What the task requires:
Your output should consist of every record, copied exactly.

╭──

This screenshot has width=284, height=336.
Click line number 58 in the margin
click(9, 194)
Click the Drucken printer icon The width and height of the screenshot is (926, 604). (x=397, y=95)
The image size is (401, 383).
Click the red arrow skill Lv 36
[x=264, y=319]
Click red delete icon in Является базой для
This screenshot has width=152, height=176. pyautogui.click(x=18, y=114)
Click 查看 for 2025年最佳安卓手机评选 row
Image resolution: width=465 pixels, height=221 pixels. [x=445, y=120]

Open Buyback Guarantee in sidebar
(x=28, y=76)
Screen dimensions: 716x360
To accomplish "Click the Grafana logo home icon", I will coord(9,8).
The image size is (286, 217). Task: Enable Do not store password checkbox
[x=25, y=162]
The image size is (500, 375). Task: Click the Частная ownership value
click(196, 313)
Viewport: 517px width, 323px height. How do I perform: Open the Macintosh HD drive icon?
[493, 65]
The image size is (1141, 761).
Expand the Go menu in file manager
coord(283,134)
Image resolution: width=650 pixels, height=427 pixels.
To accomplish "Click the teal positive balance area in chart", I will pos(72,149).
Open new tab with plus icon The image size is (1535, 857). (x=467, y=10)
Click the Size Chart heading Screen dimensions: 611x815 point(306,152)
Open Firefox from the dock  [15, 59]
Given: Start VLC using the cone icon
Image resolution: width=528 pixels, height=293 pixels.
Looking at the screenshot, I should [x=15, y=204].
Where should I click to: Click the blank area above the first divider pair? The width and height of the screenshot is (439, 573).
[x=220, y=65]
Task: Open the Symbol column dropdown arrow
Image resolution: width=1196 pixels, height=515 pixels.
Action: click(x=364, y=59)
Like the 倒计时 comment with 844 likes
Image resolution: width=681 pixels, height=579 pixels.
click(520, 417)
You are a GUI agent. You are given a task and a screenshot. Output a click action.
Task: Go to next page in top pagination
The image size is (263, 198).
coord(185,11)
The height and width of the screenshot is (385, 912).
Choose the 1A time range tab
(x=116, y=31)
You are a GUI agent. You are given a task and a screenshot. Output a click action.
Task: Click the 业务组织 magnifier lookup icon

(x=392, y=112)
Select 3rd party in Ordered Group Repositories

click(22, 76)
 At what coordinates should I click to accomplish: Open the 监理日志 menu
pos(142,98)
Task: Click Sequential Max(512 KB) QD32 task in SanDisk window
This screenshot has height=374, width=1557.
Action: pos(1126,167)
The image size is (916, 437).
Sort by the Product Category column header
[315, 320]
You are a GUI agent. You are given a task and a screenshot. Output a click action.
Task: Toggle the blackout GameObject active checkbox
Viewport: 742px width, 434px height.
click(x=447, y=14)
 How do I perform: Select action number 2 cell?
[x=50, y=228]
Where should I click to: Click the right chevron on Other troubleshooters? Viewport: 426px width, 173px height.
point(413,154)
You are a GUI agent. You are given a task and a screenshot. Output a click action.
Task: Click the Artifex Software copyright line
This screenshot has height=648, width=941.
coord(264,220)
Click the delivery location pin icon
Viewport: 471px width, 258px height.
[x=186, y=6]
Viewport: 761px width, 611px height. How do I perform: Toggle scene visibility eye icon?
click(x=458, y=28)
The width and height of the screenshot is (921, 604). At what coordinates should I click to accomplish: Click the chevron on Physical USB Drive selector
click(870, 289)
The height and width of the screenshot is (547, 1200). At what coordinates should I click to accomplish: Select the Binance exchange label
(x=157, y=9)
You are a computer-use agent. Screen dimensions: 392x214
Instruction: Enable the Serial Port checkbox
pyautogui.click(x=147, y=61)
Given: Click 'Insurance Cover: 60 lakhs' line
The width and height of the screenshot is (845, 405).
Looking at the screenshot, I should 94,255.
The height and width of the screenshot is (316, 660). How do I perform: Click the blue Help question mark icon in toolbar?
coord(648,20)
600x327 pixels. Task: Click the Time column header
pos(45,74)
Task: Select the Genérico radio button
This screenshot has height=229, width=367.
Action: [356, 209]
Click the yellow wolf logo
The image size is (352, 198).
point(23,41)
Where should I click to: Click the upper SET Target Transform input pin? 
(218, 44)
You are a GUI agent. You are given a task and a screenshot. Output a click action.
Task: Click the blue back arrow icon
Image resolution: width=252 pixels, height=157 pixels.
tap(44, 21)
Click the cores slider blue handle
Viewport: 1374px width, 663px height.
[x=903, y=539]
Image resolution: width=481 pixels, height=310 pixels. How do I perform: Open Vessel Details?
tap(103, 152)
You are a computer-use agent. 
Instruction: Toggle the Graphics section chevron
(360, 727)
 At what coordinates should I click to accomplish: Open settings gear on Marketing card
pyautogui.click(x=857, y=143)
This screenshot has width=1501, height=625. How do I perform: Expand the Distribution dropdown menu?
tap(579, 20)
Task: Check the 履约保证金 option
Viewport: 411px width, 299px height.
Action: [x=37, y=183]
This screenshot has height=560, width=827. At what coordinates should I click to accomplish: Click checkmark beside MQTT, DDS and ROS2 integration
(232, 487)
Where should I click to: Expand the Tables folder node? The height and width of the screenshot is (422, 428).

╰──

Answer to the problem:
This screenshot has width=284, height=336.
Click line number 58 in the margin
click(9, 194)
Click the Drucken printer icon The width and height of the screenshot is (926, 604). (x=397, y=95)
The image size is (401, 383).
Click the red arrow skill Lv 36
[x=264, y=319]
Click red delete icon in Является базой для
This screenshot has width=152, height=176. pyautogui.click(x=18, y=114)
Click 查看 for 2025年最佳安卓手机评选 row
Image resolution: width=465 pixels, height=221 pixels. [x=445, y=120]

Open Buyback Guarantee in sidebar
(x=28, y=76)
Screen dimensions: 716x360
To accomplish "Click the Grafana logo home icon", I will coord(9,8).
The image size is (286, 217). Task: Enable Do not store password checkbox
[x=25, y=162]
The image size is (500, 375). Task: Click the Частная ownership value
click(196, 313)
Viewport: 517px width, 323px height. How do I perform: Open the Macintosh HD drive icon?
[493, 65]
The image size is (1141, 761).
Expand the Go menu in file manager
coord(283,134)
Image resolution: width=650 pixels, height=427 pixels.
To accomplish "Click the teal positive balance area in chart", I will pos(72,149).
Open new tab with plus icon The image size is (1535, 857). (x=467, y=10)
Click the Size Chart heading Screen dimensions: 611x815 point(306,152)
Open Firefox from the dock  [15, 59]
Given: Start VLC using the cone icon
Image resolution: width=528 pixels, height=293 pixels.
Looking at the screenshot, I should [x=15, y=204].
Where should I click to: Click the blank area above the first divider pair? The width and height of the screenshot is (439, 573).
[x=220, y=65]
Task: Open the Symbol column dropdown arrow
Image resolution: width=1196 pixels, height=515 pixels.
Action: click(x=364, y=59)
Like the 倒计时 comment with 844 likes
Image resolution: width=681 pixels, height=579 pixels.
click(520, 417)
You are a GUI agent. You are given a task and a screenshot. Output a click action.
Task: Go to next page in top pagination
The image size is (263, 198).
coord(185,11)
The height and width of the screenshot is (385, 912).
Choose the 1A time range tab
(x=116, y=31)
You are a GUI agent. You are given a task and a screenshot. Output a click action.
Task: Click the 业务组织 magnifier lookup icon

(x=392, y=112)
Select 3rd party in Ordered Group Repositories

click(22, 76)
 At what coordinates should I click to accomplish: Open the 监理日志 menu
pos(142,98)
Task: Click Sequential Max(512 KB) QD32 task in SanDisk window
This screenshot has height=374, width=1557.
Action: pos(1126,167)
The image size is (916, 437).
Sort by the Product Category column header
[315, 320]
You are a GUI agent. You are given a task and a screenshot. Output a click action.
Task: Toggle the blackout GameObject active checkbox
Viewport: 742px width, 434px height.
click(x=447, y=14)
 How do I perform: Select action number 2 cell?
[x=50, y=228]
Where should I click to: Click the right chevron on Other troubleshooters? Viewport: 426px width, 173px height.
point(413,154)
You are a GUI agent. You are given a task and a screenshot. Output a click action.
Task: Click the Artifex Software copyright line
This screenshot has height=648, width=941.
coord(264,220)
Click the delivery location pin icon
Viewport: 471px width, 258px height.
[x=186, y=6]
Viewport: 761px width, 611px height. How do I perform: Toggle scene visibility eye icon?
click(x=458, y=28)
The width and height of the screenshot is (921, 604). At what coordinates should I click to accomplish: Click the chevron on Physical USB Drive selector
click(870, 289)
The height and width of the screenshot is (547, 1200). At what coordinates should I click to accomplish: Select the Binance exchange label
(x=157, y=9)
You are a computer-use agent. Screen dimensions: 392x214
Instruction: Enable the Serial Port checkbox
pyautogui.click(x=147, y=61)
Given: Click 'Insurance Cover: 60 lakhs' line
The width and height of the screenshot is (845, 405).
Looking at the screenshot, I should 94,255.
The height and width of the screenshot is (316, 660). How do I perform: Click the blue Help question mark icon in toolbar?
coord(648,20)
600x327 pixels. Task: Click the Time column header
pos(45,74)
Task: Select the Genérico radio button
This screenshot has height=229, width=367.
Action: [356, 209]
Click the yellow wolf logo
The image size is (352, 198).
point(23,41)
Where should I click to: Click the upper SET Target Transform input pin? 
(218, 44)
You are a GUI agent. You are given a task and a screenshot. Output a click action.
Task: Click the blue back arrow icon
Image resolution: width=252 pixels, height=157 pixels.
tap(44, 21)
Click the cores slider blue handle
Viewport: 1374px width, 663px height.
[x=903, y=539]
Image resolution: width=481 pixels, height=310 pixels. How do I perform: Open Vessel Details?
tap(103, 152)
You are a computer-use agent. 
Instruction: Toggle the Graphics section chevron
(360, 727)
 At what coordinates should I click to accomplish: Open settings gear on Marketing card
pyautogui.click(x=857, y=143)
This screenshot has width=1501, height=625. How do I perform: Expand the Distribution dropdown menu?
tap(579, 20)
Task: Check the 履约保证金 option
Viewport: 411px width, 299px height.
Action: [x=37, y=183]
This screenshot has height=560, width=827. At what coordinates should I click to accomplish: Click checkmark beside MQTT, DDS and ROS2 integration
(232, 487)
Where should I click to: Expand the Tables folder node? The height and width of the screenshot is (422, 428).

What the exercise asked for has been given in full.